Investment that can increase the productivity and incomes of smallholders - particularly female smallholders - remains the best opportunity for these people to feed themselves and trade their way out of poverty.

Our aim is for private sector investment in smallholder agriculture to result in a number of key outcomes:

  • Poverty reduction and reduce smallholders risks

  • Development of viable sustainable livelihoods

  • Women's empowerment

  • Strengthening the role of smallholders in future agricultural development

  • Develop smallholder linkages into a mix of markets

Our strategies for smallholder integration into supply chains includes:

  • Helping global and domestic companies to analyse their impacts on farmers and developing solutions that bring business benefits to all.

  • Facilitating learning between the development community, governments, and the private sector in different parts of the world.

  • Improving markets systems access for smallholders - independent of Oxfam's involvement.

Linking business to smallholders

Large companies in the food and drink sector have long tried to improve efficiency and minimise costs by simplifying and standardising their supply bases - which often reduces opportunities for smallholders.

But now is the time for a rethink.

Smallholder farms have relatively low production costs and can manage labour-intensive crops. Smallholder suppliers can provide competitive opportunities to increase production while contributing to rural development.

But while many companies are starting to realise the sourcing potential of smallholder-based supply chains, Oxfam recognises that these companies also struggle with the challenges of linking diverse smallholders to formal markets.

Oxfam's Briefing for Business Think Big Go Small focuses on these challenges and aims to show how domestic and global companies in the food and drinks sector can deliver value for their business so that smallholder suppliers gain value too.

What is Oxfam's role?

The focus of Oxfam's agricultural market systems work is supporting the development of smallholder enterprises that create linkages with multiple markets, whilst developing these markets by:

  • Working within specific projects, to broker linkages and support different market actors, to develop new activities and adapt their business models to trade with smallholders.

  • Support the development of innovative financial and agricultural services for women and other marginalised producers and their enterprises.

  • To highlight the importance of and advocate the need for integrating women's economic leadership into market-based initiatives.

  • Develop smallholder's ability to influence governance and regulation of Agriculture, together with support for smallholders capacity and farm productivity.

  • Intervene in smallholder households, farms and producer organisations to increase women's inclusion and increase smallholders power in markets.

Our current work includes:

  • Country level agricultural market development programs and value chain projects that identify and support opportunities to link women and other marginalised smallholders into a mix of sustainable value chains. 

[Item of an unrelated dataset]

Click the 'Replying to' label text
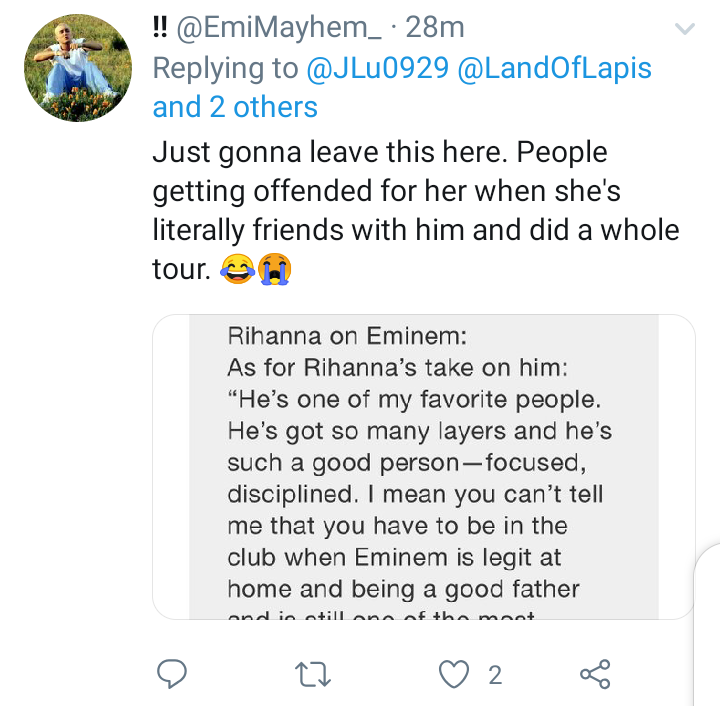720x706 pixels. coord(225,68)
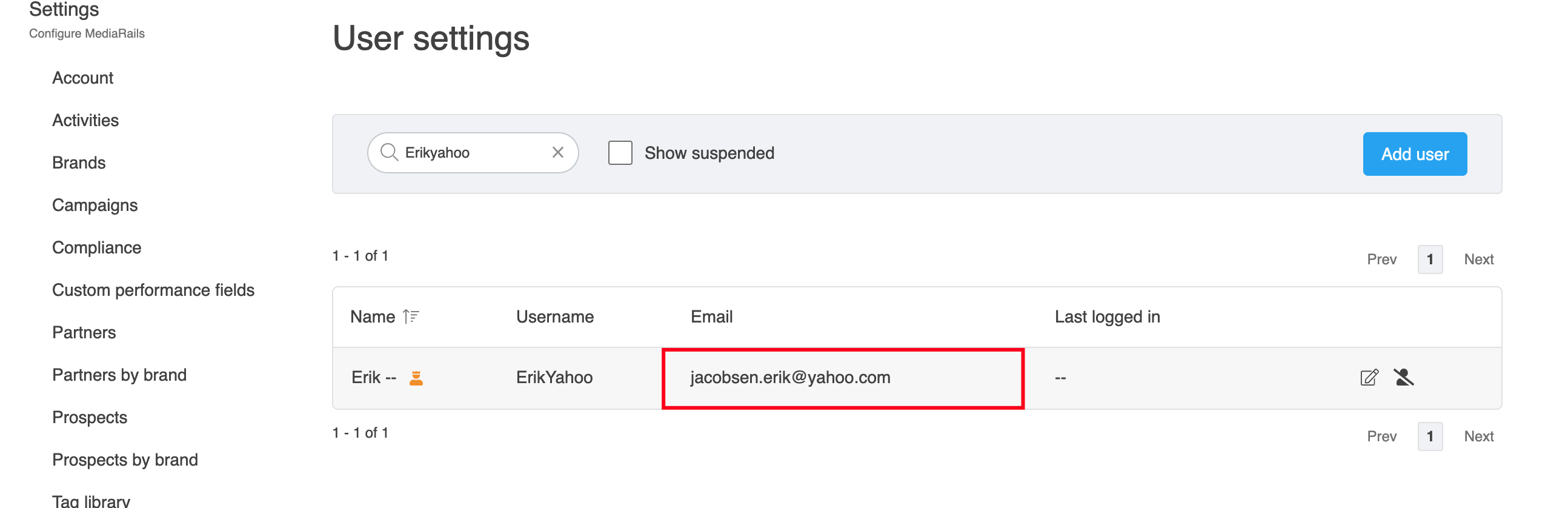Click the magnifying glass search icon
Screen dimensions: 1568x508
(x=389, y=152)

  • Corporate engagement through partnership projects, for example with Unilever in Azerbaijan to Katani Ltd. in Tanzania, on integrating women and other marginalised smallholders into their supply chains.

  • Tools and case studies.  Oxfam is currently developing tools and methodologies to support programme staff to design and develop appropriate markets systems projects in the countries where they are working.  Relevant aspects of this toolkit and more detail on Oxfam's approach to integrating smallholder farmers into market systems will be available here in the future.

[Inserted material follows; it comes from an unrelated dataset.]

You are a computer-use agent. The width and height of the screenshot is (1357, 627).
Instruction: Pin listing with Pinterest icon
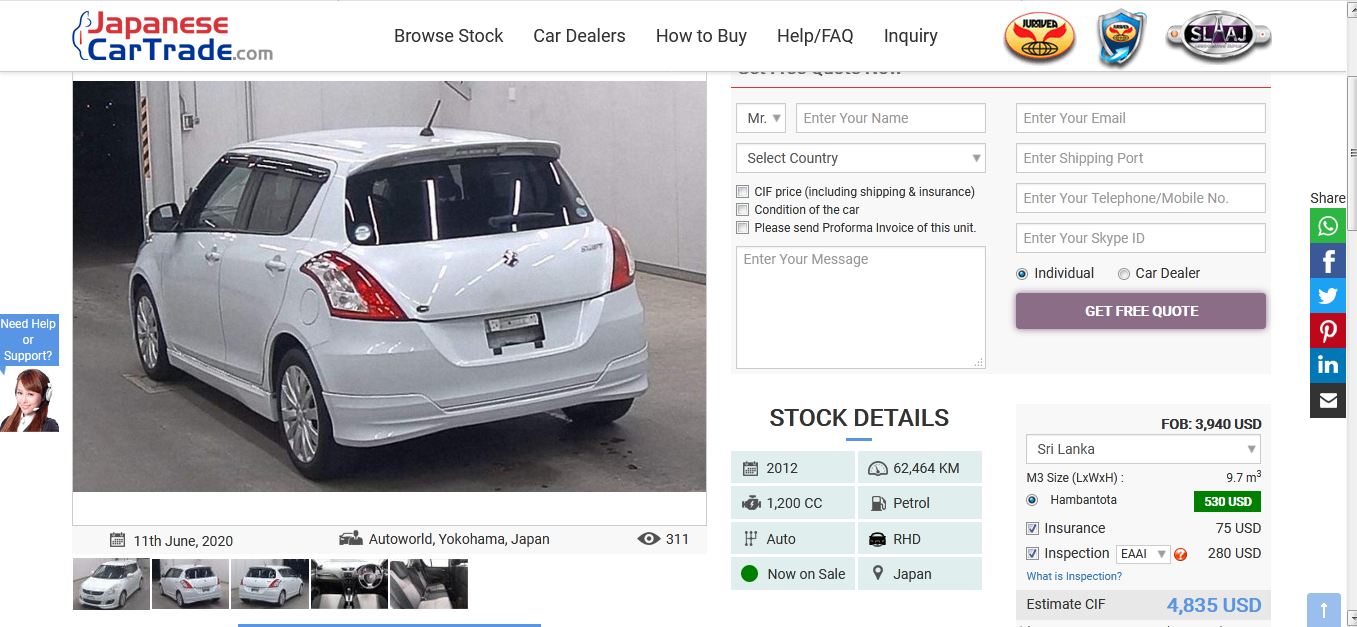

  • Scaling the level of investment in smallholder agriculture by supporting the development of learning materials on investing in smallholder agriculture. Oxfam also supports different organisations seeking to work on sharing good practice.  See for one learning platform that Oxfam contributes to.

  • Oxfam also supports learning journey events for key corporate leaders to be able to visit key projects and discuss and share opportunities and challenges with NGO practitioners and lead thinkers in the field of New Business Models.